### The input
::::
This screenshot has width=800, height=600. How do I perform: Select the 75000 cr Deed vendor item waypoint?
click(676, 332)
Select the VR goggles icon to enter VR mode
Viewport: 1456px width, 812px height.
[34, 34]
::::
### Problem details
Write out each of the records above word for word, line by line.

### Exercise output
This screenshot has width=800, height=600. How do I perform: Select the 75000 cr Deed vendor item waypoint?
click(676, 332)
Select the VR goggles icon to enter VR mode
Viewport: 1456px width, 812px height.
[34, 34]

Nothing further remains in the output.